Supplied information:
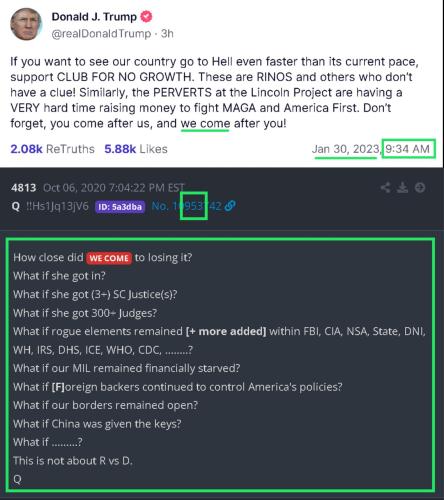The width and height of the screenshot is (444, 500).
Task: Click the red WE COME highlight tag
Action: click(x=109, y=258)
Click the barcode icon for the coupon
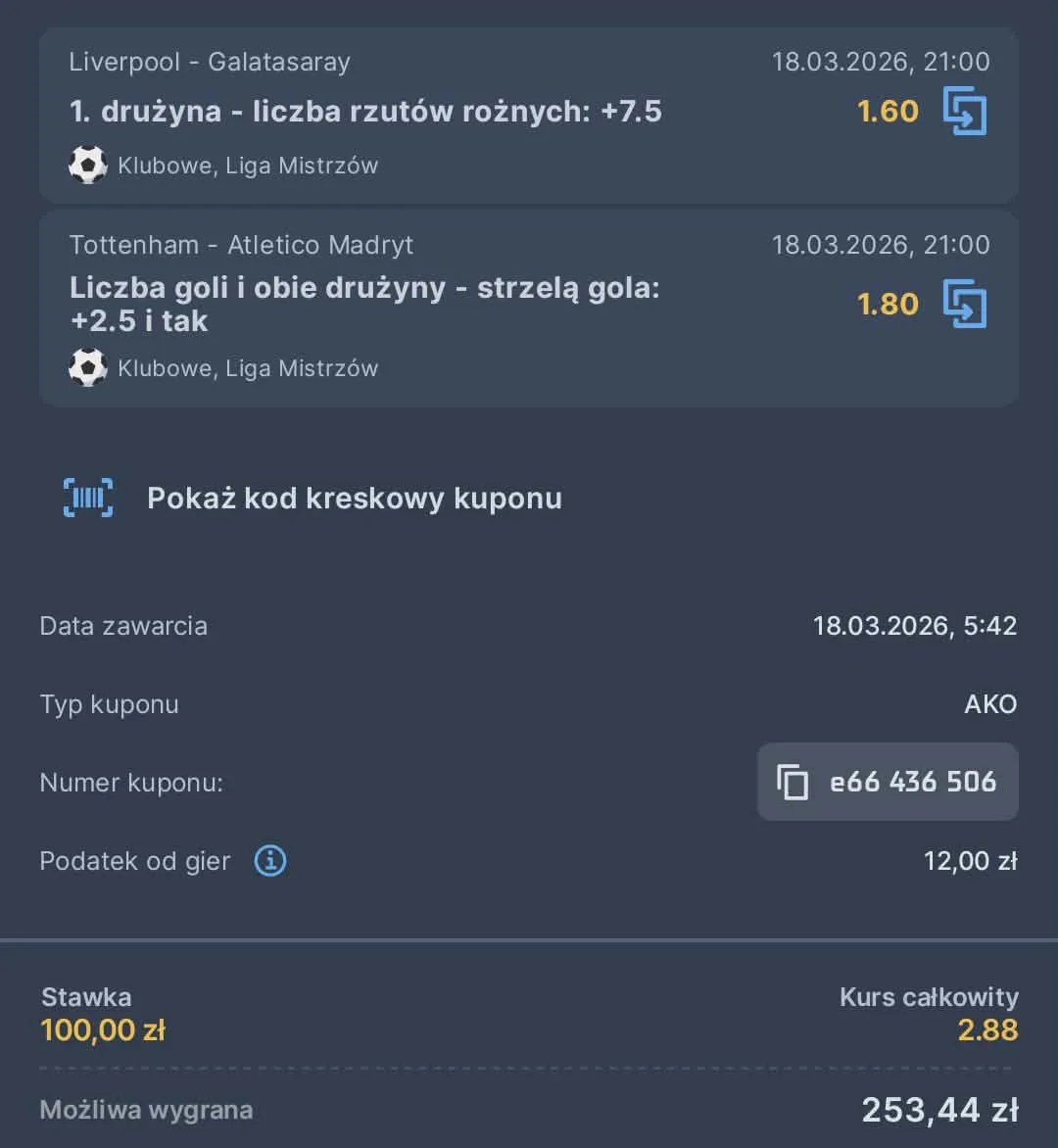The width and height of the screenshot is (1058, 1148). [x=88, y=498]
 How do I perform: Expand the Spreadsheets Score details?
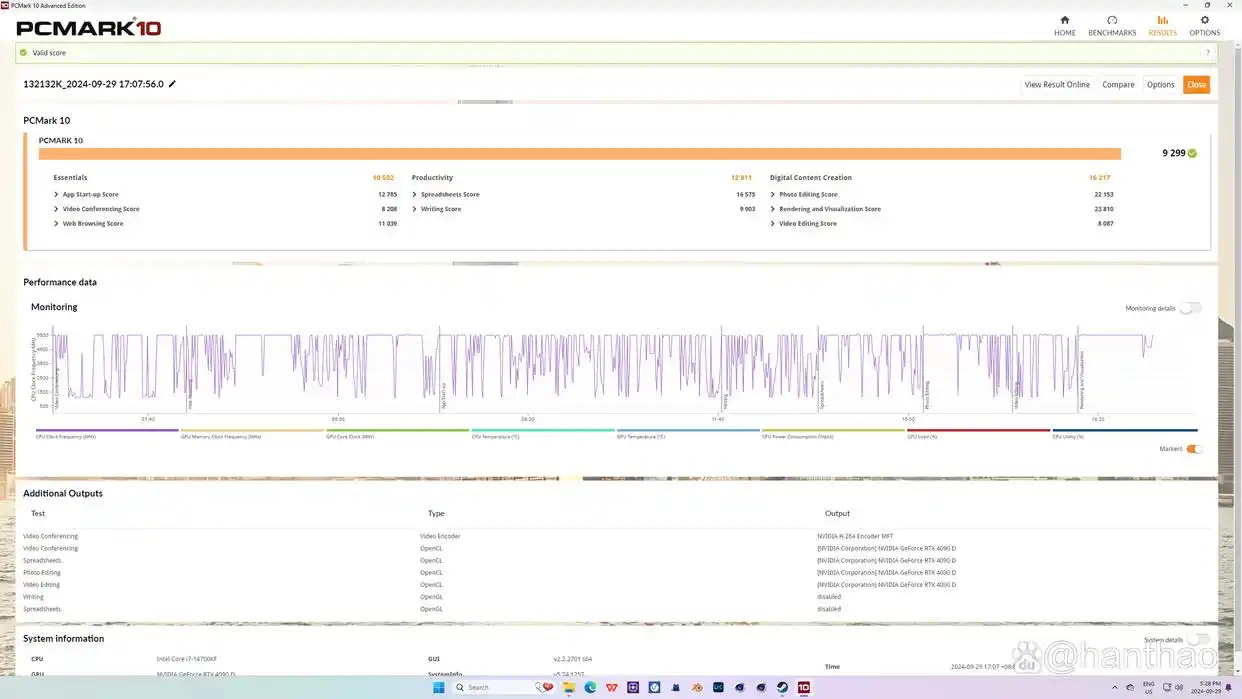(x=415, y=195)
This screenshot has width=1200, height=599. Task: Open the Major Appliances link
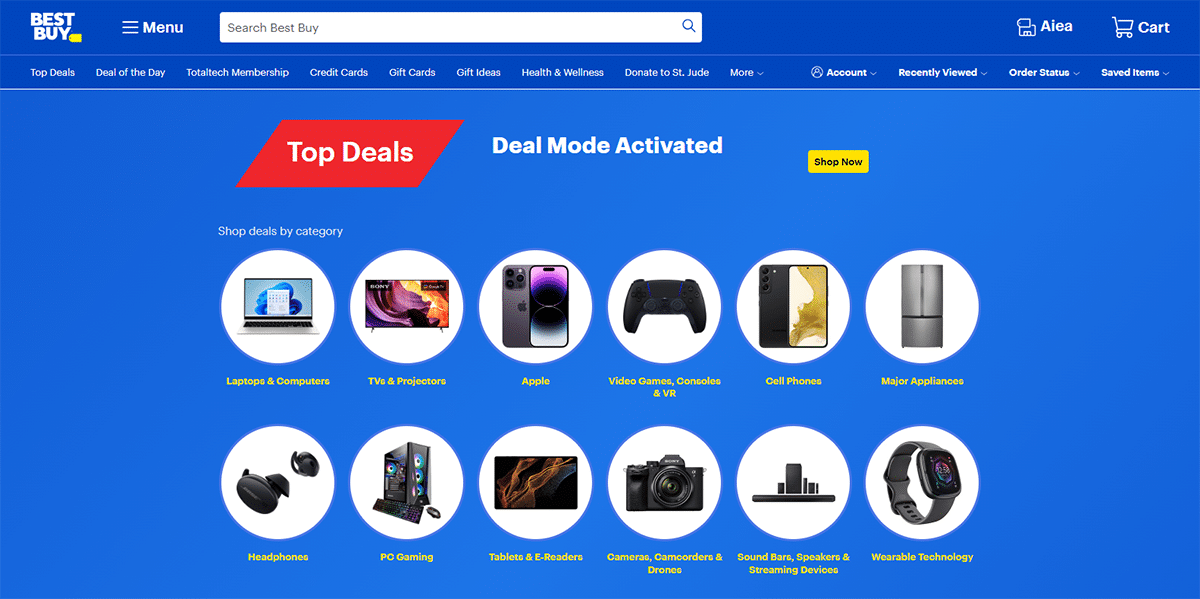(923, 381)
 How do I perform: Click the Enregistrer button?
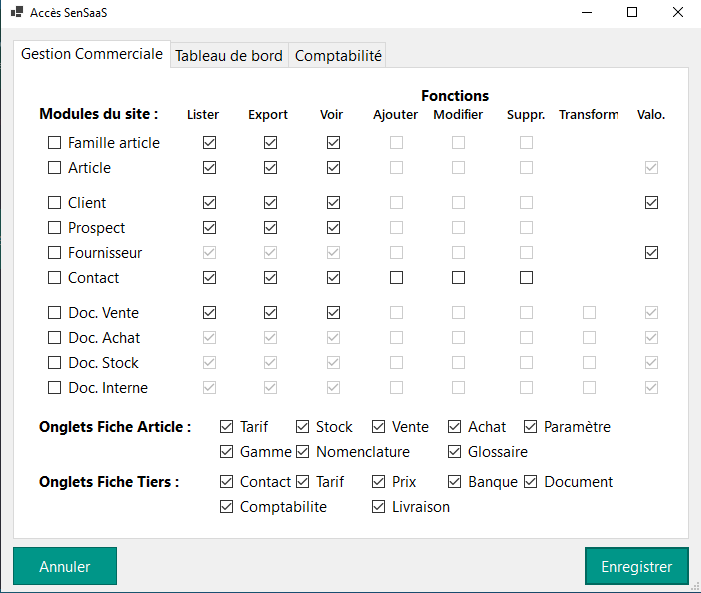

Task directions: From the line containing "Click the barcode icon for the coupon" down to the last line of the data above, transcribe exactly those lines and no others; omit the pictures.

Answer for the task:
Click the barcode icon for the coupon
The width and height of the screenshot is (1058, 1148). [x=88, y=498]
 How do I perform: Expand the Spreadsheets Score details?
(x=415, y=195)
This screenshot has width=1200, height=599. Task: Open the Major Appliances link
(923, 381)
 How do I perform: Click the Enregistrer button?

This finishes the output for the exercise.